**WORK ORDER**.
Every line of the material that mentions the word "price" should be copied out.

**RECORDS FOR THIS EXERCISE**.

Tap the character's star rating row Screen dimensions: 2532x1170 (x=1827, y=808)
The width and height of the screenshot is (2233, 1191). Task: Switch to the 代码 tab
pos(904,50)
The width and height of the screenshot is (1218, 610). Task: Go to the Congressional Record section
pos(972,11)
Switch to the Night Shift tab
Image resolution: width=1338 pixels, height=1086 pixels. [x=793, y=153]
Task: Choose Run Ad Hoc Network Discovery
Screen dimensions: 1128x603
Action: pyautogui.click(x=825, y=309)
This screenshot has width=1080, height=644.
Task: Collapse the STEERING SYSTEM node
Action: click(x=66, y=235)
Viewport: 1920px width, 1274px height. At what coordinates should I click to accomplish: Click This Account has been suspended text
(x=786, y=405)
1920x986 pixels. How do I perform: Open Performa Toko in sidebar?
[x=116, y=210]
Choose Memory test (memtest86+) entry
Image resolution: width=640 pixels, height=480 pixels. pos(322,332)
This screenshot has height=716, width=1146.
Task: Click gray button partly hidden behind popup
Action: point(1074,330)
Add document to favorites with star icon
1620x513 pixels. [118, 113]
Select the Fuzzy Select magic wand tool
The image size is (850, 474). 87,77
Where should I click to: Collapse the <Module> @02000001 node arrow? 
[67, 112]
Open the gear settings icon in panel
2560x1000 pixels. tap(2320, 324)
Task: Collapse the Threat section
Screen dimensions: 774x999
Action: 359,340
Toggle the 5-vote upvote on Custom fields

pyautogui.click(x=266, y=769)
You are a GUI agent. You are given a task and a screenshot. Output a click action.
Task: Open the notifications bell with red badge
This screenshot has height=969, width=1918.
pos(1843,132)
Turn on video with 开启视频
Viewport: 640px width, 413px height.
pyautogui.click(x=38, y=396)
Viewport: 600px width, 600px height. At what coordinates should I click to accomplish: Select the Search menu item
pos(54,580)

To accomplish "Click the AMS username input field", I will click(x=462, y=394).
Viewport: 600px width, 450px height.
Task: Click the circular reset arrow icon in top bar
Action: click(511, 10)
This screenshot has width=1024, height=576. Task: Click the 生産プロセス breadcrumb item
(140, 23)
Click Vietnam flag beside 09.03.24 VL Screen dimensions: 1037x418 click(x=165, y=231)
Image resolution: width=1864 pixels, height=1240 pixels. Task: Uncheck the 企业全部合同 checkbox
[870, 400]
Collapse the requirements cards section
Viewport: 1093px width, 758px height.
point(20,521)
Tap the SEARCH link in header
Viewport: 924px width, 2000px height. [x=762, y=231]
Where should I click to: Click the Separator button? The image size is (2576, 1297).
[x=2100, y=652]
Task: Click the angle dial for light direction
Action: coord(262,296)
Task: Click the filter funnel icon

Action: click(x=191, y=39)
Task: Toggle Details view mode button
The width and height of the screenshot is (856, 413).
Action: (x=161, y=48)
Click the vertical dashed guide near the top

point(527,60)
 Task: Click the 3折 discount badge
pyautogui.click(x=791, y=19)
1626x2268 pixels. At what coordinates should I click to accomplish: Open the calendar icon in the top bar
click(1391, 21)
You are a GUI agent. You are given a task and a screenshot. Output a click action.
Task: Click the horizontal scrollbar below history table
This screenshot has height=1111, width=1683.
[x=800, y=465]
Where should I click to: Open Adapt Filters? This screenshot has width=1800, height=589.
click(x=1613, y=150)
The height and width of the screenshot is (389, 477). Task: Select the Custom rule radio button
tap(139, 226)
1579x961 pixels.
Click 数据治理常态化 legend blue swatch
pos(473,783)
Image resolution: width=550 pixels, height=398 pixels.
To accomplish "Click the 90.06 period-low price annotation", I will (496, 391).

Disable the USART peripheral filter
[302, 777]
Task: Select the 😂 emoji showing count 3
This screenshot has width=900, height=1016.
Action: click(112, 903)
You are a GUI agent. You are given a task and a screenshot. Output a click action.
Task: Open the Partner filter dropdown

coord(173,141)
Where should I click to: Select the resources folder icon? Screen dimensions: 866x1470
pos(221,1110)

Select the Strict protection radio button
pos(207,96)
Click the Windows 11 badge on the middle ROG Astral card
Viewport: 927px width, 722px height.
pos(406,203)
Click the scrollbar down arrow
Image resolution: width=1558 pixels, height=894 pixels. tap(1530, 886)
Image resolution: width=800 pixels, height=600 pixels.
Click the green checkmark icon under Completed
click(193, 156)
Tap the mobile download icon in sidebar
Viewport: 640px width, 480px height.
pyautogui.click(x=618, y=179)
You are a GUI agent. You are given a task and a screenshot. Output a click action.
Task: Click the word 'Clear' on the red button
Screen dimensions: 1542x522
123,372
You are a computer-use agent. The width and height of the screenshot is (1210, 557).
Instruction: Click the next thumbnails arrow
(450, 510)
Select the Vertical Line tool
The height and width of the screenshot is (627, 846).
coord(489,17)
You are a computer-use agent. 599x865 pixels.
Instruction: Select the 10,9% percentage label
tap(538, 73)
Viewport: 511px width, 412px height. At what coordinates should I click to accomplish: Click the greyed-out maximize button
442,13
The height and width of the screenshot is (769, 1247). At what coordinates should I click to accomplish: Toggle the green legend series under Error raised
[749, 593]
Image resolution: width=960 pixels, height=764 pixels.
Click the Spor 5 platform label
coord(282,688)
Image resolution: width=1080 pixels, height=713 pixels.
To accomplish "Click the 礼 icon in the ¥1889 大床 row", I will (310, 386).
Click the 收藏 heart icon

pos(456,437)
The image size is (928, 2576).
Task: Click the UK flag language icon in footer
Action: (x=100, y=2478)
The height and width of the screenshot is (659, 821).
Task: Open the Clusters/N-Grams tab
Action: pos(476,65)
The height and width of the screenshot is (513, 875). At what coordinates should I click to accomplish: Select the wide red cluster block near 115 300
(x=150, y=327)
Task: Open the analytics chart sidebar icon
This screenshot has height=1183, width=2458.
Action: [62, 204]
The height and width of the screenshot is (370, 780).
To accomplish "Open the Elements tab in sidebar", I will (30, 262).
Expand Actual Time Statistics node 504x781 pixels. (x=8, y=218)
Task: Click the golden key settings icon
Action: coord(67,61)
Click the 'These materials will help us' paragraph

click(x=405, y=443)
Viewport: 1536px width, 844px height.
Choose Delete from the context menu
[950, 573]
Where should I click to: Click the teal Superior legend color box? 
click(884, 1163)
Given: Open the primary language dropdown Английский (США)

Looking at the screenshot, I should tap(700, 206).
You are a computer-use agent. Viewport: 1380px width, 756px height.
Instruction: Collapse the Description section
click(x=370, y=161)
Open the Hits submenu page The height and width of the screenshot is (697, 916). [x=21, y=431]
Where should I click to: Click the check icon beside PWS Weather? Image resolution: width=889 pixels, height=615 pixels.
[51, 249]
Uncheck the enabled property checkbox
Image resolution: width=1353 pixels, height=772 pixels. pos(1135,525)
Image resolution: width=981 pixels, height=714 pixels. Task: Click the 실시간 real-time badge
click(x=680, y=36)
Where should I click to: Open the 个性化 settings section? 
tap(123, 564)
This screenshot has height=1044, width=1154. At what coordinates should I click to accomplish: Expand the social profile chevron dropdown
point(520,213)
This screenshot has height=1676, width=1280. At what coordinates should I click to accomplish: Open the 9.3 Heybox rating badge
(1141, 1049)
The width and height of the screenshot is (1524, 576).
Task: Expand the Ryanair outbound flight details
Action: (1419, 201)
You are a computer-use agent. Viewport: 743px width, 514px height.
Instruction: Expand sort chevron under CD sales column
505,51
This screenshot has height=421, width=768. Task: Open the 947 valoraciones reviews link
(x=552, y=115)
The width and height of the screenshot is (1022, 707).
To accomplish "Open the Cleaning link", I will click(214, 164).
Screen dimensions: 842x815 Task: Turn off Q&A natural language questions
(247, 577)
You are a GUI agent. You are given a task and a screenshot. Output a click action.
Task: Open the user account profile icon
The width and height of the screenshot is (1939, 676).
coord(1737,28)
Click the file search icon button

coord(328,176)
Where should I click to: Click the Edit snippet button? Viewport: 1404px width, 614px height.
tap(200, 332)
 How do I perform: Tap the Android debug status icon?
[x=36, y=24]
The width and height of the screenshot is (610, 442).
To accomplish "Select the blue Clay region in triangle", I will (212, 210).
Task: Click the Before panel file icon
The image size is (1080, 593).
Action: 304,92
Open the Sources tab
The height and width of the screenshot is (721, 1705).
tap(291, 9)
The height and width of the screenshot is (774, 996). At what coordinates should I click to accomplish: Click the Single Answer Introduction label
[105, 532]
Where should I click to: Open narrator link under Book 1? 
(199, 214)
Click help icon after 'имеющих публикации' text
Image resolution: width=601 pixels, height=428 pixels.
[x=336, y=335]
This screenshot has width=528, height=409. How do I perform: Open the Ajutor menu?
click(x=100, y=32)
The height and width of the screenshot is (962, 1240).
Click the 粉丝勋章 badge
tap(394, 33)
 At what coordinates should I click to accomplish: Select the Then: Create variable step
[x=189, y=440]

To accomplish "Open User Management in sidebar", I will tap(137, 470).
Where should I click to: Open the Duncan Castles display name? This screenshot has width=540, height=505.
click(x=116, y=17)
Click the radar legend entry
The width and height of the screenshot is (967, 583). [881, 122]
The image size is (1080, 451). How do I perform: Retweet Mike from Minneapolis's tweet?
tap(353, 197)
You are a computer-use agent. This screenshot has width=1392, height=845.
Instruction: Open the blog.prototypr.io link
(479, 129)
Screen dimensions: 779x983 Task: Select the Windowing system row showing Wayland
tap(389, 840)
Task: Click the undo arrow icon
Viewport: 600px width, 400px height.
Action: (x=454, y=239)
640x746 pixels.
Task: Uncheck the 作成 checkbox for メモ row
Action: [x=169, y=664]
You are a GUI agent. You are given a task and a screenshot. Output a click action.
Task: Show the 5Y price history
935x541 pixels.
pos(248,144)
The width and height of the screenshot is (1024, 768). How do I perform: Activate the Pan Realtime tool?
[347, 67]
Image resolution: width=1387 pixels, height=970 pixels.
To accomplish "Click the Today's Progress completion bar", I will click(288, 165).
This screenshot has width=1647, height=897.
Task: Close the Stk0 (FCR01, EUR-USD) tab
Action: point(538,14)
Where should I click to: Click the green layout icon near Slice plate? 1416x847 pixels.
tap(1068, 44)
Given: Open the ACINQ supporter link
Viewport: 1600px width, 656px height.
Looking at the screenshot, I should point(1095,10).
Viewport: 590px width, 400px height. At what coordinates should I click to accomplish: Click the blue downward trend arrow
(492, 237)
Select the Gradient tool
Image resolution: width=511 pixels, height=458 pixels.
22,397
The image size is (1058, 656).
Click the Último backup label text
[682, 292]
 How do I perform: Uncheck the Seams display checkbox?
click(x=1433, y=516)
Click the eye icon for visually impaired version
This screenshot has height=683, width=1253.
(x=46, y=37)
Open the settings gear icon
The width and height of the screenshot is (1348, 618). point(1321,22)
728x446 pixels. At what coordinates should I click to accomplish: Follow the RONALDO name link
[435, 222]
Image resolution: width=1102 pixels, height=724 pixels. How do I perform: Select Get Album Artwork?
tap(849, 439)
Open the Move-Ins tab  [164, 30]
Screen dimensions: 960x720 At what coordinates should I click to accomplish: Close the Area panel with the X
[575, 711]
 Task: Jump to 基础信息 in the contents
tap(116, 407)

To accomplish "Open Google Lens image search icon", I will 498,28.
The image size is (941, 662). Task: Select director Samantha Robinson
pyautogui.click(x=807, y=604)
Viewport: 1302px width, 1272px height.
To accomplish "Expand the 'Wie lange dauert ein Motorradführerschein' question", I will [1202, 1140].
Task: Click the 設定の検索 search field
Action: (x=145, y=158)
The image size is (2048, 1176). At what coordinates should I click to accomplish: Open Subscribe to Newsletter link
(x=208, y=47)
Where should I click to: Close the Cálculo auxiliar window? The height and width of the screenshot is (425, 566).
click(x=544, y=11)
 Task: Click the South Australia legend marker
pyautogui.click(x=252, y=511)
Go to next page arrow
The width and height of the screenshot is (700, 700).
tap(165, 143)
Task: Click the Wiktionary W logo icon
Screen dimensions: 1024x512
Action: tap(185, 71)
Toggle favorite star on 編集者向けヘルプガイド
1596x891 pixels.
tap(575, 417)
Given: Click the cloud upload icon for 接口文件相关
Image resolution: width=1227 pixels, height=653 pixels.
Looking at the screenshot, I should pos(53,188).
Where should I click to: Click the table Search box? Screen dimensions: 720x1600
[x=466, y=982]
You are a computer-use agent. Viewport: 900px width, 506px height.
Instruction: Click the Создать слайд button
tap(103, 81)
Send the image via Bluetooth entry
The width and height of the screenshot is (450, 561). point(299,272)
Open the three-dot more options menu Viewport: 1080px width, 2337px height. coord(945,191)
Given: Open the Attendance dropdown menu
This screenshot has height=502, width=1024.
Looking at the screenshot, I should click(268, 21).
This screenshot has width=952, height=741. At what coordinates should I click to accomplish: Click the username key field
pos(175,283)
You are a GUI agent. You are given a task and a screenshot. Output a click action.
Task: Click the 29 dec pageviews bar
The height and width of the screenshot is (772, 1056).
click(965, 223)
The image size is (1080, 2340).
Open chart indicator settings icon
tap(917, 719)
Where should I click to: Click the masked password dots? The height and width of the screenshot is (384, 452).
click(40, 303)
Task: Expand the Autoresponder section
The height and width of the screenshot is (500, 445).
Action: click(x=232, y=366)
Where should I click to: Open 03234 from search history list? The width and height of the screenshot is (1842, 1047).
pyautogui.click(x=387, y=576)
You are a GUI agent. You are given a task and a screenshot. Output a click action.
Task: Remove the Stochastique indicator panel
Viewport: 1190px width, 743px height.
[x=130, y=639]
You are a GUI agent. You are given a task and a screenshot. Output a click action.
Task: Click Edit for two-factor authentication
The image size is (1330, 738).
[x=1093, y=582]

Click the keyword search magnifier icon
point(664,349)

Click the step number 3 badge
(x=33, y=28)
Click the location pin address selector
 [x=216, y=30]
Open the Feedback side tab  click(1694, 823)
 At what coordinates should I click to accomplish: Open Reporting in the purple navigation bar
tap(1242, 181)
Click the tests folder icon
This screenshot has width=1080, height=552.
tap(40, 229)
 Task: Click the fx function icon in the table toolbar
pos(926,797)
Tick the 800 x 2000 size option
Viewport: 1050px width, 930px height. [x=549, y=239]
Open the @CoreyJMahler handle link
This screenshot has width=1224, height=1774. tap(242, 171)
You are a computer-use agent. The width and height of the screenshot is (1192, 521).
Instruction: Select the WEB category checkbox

**SOLUTION FOR THIS EXERCISE**.
To accomplish "Click the 90.06 period-low price annotation", I will (496, 391).
Task: Show the 5Y price history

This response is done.